Ten years ago in this very publication, I did something I never do. I went out on a limb and made a prediction. Actually, I went farther than that. I claimed to be “ahead of my time” and prognosticated with confidence that data centers would be adopting liquid cooling in the next few years and air cooling would be relegated to the junk heap of HVAC history.

Well … it’s a decade later. We’re still waiting.

So, what happened? Or more precisely, why hasn’t anything happened? The thermodynamic advantages of fluids over air are an undisputable matter of physics. On a volume basis, water carries about 3,500 times as much heat as air. And mineral oils, which are non-corrosive and non-conductive and into which servers can be directly immersed, can carry about 1,200 times more heat. So again, why aren’t we there yet?

For starters, engineers aren’t merely physicists. Yes, the laws apply, but we must go a step further and cobble together components in order to create systems that are actually useful, economical, and maintainable. Often we are limited to the products that already exist in the marketplace. And the endusers, with their unique set of experiences, risk tolerance, and definitions of success, must always be considered.

So we may know that fluids make sense, but applying them in a practical manner requires getting quite a few wet ducks in a row.

 

Obvious Obstacles

Perhaps the greatest hindrance to a fluid revolution is form factor. The hardware and infrastructure required to support direct fluid cooling is very different from an indirect air cooled configuration. Except for perhaps the mode of final heat rejection to the atmosphere (cooling towers, fluid coolers, etc.), the equipment inside the whitespace is wholly different.

And unlike adding aisle separation or containment, or converting a space from CRACs on the perimeter to an in-row configuration, there are limited incremental options. In most cases, you have to be pretty much all in. And frankly, converting an existing space from air to fluid is in most cases simply not cost-effective.

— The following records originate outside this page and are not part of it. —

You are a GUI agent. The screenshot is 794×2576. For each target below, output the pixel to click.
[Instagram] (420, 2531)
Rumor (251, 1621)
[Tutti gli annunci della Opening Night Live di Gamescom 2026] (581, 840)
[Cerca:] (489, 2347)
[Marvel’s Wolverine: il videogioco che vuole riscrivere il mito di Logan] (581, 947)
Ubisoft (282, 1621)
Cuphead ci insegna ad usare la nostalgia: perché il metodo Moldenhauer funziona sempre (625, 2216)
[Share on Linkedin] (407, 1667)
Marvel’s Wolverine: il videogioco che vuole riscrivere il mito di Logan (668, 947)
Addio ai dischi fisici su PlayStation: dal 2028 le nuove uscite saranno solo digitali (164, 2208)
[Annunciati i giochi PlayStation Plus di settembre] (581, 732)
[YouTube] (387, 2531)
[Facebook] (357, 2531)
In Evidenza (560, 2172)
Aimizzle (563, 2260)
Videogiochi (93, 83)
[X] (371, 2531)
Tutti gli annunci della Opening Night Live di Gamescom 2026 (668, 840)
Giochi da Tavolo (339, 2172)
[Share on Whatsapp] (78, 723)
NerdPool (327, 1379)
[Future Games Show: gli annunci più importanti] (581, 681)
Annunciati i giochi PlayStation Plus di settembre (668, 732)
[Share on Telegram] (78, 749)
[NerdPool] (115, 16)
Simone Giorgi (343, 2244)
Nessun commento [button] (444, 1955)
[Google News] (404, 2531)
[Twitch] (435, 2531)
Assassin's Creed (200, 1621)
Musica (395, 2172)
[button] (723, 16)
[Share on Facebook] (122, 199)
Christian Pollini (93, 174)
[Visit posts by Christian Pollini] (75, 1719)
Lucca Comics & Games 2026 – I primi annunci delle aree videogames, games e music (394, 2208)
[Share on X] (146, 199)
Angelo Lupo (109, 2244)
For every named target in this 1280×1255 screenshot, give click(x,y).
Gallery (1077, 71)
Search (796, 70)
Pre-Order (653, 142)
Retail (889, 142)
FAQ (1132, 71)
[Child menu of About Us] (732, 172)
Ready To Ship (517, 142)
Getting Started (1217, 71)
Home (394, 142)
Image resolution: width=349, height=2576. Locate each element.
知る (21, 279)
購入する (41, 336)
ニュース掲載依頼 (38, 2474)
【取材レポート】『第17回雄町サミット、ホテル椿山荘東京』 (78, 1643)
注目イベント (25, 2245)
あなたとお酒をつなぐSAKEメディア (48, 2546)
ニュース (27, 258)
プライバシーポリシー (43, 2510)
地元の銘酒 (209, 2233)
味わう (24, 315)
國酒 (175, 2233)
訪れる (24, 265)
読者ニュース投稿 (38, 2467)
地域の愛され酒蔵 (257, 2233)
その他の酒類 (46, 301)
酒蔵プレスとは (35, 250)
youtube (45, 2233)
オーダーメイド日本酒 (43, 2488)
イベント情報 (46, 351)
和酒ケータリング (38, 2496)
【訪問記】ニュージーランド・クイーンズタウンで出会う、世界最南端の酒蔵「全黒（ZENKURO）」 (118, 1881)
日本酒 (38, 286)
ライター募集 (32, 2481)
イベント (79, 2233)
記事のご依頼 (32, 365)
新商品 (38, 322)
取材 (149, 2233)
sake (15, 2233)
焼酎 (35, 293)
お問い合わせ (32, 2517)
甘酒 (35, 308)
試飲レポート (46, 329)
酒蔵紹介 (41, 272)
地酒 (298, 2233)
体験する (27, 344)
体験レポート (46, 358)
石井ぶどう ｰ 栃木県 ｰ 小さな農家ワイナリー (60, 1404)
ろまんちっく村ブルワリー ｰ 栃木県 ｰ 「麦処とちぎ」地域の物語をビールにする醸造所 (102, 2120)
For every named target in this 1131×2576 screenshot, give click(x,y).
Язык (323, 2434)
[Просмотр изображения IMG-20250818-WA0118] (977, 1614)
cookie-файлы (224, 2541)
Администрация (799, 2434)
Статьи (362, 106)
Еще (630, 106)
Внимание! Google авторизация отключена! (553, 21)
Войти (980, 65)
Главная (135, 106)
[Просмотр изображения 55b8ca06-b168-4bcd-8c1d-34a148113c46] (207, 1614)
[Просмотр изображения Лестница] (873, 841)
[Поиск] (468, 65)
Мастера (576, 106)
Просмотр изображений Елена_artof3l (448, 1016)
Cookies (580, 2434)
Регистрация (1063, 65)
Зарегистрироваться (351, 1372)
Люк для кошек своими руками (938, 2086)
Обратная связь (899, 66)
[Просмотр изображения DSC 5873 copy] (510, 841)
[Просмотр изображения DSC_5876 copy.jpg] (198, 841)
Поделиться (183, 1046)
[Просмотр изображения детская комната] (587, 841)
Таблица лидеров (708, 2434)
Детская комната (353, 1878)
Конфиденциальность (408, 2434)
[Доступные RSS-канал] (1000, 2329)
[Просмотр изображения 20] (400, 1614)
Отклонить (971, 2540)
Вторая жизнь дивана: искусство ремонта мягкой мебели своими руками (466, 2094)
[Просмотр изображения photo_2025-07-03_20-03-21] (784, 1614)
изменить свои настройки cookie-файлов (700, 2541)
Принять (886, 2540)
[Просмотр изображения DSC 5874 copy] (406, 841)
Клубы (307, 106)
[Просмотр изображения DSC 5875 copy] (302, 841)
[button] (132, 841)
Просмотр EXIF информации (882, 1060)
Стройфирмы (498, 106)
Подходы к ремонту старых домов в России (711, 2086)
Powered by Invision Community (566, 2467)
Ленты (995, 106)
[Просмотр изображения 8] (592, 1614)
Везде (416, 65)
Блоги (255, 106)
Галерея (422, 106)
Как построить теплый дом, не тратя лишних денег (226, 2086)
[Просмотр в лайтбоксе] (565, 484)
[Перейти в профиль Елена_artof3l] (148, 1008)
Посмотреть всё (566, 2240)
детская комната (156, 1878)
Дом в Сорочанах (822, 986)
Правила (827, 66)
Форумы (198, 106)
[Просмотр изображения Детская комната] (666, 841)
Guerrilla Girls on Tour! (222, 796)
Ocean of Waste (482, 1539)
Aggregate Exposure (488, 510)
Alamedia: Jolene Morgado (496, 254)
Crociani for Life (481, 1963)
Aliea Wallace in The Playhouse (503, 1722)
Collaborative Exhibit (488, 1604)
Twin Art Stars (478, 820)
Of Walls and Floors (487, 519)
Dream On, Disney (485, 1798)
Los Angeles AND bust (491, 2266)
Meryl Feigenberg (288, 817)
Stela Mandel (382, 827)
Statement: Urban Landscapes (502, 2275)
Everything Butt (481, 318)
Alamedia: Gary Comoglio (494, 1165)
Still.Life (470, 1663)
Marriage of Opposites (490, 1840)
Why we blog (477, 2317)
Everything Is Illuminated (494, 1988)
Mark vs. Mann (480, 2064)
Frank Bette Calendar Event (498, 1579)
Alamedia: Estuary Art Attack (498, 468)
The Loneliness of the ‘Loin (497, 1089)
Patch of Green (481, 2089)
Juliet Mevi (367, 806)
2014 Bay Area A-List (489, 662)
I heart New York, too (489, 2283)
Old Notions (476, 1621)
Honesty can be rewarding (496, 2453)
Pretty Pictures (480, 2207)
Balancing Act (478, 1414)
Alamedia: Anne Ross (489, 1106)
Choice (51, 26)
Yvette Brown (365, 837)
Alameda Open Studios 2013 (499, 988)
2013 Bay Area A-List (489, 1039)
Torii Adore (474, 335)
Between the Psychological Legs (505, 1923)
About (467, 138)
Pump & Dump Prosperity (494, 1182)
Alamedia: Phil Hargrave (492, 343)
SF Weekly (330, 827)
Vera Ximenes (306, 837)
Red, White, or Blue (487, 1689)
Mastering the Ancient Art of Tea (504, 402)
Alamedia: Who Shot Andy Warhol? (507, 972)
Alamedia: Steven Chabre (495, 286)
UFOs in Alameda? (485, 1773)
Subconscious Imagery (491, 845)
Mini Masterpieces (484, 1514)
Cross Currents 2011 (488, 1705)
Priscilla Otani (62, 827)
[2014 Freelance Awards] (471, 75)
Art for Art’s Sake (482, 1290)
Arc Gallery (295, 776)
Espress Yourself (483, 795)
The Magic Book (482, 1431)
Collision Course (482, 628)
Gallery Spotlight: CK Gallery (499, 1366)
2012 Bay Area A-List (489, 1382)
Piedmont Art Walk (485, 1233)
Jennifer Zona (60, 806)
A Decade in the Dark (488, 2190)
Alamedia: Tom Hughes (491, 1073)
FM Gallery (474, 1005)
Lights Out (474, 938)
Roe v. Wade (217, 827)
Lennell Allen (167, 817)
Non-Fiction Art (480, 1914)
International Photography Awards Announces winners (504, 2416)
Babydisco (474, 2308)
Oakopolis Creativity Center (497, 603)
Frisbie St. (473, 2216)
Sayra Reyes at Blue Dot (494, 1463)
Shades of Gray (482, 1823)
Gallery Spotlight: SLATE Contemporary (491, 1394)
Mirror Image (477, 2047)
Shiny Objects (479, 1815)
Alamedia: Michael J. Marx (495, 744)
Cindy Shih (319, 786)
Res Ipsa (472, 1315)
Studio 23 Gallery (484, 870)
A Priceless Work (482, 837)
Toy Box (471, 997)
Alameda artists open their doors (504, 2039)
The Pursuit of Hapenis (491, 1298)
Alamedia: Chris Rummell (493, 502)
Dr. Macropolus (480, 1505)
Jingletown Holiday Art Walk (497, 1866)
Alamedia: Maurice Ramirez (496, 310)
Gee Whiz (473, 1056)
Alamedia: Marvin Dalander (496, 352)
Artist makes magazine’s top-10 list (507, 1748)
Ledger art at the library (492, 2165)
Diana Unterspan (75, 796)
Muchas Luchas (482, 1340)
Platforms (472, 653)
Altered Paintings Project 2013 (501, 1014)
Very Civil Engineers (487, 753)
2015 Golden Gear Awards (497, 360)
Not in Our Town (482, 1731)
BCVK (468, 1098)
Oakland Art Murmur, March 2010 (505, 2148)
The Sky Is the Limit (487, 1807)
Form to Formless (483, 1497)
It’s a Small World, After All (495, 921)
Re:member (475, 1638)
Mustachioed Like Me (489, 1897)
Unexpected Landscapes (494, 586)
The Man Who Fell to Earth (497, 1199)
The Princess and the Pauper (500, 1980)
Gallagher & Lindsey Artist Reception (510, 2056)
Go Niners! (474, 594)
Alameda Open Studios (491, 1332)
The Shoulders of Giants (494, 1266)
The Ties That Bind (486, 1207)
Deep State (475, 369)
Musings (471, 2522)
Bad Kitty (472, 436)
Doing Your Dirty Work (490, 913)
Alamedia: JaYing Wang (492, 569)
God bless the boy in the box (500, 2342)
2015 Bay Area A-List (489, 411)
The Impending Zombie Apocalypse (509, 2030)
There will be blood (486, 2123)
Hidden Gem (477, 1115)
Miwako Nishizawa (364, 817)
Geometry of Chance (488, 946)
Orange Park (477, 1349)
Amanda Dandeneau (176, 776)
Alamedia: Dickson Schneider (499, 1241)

Another drawback has been risk aversion. Just as we don’t put toasters near bathtubs, comingling servers and water just seems downright dangerous. So most often, the very idea is a non-starter. Never mind that the super computers of the past relied on water cooling, it’s just not in the DNA of this generation of data center professionals to consider water as a viable option.

Also, if the server manufacturers aren’t fully supporting direct fluid cooling at scale, then the average data center isn’t going to, either. While there are systems where commercial servers can be directly immersed in fluid (like the CarnoJet System in Figure 1), it takes some real nerve to make that leap.

A less obvious reason that fluid cooling hasn’t been widely deployed is that the allowable and recommended server operating temperature ranges were expanded in the last 10 years. By allowing temperatures to rise, the window for air cooling was opened a little further.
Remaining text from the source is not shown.